___ MATERIAL TO PROCESS

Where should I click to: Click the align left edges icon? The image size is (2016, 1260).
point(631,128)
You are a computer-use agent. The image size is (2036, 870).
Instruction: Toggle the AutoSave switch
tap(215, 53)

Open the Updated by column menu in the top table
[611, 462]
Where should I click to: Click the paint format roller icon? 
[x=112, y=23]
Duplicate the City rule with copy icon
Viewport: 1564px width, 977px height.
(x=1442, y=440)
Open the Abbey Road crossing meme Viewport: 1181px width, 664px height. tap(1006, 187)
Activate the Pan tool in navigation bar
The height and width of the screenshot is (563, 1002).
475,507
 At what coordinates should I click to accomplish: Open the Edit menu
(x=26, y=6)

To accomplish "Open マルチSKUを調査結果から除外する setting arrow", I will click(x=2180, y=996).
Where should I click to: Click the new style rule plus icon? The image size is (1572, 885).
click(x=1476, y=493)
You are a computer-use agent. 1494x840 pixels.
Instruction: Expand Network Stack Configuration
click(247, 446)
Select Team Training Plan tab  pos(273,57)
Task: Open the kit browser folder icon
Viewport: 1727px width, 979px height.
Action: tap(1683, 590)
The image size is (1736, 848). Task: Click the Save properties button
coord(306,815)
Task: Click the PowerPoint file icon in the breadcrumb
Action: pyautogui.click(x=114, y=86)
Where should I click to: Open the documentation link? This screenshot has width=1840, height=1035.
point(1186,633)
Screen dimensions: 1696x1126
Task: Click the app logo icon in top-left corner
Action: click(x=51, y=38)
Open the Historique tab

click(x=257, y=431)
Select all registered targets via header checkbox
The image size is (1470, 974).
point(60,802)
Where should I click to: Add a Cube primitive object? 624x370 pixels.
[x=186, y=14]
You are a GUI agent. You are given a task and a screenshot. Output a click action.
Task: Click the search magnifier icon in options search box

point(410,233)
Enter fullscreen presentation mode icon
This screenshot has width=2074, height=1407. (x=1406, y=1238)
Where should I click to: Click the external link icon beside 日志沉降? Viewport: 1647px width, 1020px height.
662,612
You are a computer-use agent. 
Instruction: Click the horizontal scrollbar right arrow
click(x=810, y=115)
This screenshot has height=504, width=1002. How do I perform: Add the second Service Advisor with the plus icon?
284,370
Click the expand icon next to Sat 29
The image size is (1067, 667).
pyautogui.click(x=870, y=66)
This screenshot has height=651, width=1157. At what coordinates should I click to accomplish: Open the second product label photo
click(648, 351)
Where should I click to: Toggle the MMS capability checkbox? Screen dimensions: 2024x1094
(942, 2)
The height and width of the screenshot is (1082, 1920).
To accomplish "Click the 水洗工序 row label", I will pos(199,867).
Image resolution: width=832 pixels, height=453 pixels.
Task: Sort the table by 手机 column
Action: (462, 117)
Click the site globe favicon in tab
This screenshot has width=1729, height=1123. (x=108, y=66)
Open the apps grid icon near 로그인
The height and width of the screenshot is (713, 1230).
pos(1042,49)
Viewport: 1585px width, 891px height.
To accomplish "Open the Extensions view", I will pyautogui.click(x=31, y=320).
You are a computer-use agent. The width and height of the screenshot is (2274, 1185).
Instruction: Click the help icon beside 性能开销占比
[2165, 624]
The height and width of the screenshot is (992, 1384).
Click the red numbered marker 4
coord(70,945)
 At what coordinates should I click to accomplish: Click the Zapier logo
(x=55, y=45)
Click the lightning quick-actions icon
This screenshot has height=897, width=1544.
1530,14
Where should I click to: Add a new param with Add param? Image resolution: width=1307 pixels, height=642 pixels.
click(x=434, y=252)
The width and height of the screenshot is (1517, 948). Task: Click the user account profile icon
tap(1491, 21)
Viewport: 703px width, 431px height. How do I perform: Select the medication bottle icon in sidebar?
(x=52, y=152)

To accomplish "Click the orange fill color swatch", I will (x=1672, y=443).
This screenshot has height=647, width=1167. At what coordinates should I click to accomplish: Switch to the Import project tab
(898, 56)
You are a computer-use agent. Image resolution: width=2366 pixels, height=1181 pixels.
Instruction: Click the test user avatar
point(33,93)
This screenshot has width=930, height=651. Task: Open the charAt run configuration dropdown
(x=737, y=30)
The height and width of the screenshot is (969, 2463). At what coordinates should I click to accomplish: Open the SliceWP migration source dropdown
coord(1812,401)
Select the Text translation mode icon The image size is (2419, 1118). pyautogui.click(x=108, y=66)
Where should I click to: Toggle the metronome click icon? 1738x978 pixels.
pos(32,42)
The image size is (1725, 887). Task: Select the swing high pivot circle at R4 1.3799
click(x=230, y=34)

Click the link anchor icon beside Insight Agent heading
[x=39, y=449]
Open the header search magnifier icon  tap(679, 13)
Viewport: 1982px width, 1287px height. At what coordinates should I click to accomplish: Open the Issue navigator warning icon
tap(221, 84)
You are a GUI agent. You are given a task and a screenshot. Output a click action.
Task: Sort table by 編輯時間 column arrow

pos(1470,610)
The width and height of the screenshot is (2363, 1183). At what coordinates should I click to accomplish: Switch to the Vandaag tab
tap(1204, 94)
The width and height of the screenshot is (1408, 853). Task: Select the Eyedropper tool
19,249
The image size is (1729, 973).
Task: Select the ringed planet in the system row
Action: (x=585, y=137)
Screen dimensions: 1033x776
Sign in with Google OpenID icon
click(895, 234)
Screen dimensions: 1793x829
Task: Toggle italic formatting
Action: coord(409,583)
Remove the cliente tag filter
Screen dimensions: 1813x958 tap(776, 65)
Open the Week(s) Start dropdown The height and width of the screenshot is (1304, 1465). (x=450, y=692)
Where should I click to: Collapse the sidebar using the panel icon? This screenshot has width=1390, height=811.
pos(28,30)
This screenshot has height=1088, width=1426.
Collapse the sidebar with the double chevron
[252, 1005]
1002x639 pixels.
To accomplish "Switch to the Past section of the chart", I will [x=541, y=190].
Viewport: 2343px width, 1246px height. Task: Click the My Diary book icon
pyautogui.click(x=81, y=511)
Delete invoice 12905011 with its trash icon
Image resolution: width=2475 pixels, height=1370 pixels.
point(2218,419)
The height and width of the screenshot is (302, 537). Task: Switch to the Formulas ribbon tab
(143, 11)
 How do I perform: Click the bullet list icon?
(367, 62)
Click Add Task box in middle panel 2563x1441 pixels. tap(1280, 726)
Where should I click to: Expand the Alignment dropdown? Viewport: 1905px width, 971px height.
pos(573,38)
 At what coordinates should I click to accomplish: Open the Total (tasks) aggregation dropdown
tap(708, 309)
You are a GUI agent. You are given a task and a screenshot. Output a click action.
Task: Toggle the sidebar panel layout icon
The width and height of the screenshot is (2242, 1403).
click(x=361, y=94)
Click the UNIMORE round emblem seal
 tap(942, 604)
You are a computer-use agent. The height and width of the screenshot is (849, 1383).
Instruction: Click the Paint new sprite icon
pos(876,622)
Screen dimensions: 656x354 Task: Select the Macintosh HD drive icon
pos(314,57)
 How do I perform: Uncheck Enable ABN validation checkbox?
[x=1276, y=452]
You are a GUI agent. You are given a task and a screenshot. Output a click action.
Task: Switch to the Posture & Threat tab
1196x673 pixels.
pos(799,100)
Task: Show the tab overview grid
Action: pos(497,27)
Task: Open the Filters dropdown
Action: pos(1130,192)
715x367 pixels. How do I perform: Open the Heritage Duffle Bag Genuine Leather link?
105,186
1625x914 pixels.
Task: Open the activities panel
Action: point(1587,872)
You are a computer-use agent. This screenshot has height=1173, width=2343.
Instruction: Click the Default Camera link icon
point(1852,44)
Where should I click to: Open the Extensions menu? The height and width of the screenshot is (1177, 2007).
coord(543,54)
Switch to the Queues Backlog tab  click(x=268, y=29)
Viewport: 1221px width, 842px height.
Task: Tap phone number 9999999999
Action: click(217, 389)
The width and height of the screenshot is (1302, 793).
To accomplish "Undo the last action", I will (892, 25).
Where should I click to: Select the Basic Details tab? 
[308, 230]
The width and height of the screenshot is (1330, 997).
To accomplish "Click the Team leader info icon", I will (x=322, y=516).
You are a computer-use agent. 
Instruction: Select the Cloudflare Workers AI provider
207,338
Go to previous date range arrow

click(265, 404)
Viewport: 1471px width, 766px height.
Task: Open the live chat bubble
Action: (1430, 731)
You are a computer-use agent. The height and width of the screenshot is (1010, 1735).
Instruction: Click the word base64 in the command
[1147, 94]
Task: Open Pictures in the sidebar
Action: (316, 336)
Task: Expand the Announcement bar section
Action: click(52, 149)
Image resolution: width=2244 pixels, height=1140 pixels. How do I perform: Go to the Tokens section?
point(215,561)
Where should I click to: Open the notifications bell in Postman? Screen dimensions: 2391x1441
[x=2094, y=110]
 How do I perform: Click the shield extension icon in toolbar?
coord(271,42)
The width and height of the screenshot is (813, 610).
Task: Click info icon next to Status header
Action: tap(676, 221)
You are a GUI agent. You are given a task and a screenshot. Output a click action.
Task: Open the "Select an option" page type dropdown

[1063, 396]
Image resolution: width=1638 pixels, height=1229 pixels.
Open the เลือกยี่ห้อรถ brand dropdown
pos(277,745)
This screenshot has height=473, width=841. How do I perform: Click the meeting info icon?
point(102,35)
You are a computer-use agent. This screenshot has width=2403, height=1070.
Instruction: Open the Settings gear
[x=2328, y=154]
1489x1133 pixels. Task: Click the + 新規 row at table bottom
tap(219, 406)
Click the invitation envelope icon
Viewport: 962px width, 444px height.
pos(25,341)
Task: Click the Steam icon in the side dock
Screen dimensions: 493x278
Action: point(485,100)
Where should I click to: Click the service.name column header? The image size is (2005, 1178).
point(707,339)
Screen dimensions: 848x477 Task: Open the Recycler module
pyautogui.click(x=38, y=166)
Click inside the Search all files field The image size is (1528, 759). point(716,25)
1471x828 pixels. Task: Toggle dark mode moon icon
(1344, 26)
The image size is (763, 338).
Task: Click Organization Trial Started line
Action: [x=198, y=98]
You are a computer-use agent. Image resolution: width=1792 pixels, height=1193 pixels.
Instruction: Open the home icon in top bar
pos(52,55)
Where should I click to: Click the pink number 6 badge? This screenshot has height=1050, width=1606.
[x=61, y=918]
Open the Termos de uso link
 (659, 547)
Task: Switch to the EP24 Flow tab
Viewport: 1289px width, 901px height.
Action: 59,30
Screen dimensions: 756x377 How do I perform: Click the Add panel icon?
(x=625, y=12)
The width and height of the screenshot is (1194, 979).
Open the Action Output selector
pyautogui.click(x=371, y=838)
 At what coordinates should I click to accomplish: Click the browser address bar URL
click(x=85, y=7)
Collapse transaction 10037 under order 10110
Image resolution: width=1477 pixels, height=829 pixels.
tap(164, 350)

______

▶ **DIRECTIONS FOR THIS TASK**: Write out exactly the lines between the start of the entries and the line containing "Duplicate the City rule with copy icon", including that line and the first one.

▶ **ANSWER**:
Where should I click to: Click the align left edges icon? The image size is (2016, 1260).
point(631,128)
You are a computer-use agent. The image size is (2036, 870).
Instruction: Toggle the AutoSave switch
tap(215, 53)

Open the Updated by column menu in the top table
[611, 462]
Where should I click to: Click the paint format roller icon? 
[x=112, y=23]
Duplicate the City rule with copy icon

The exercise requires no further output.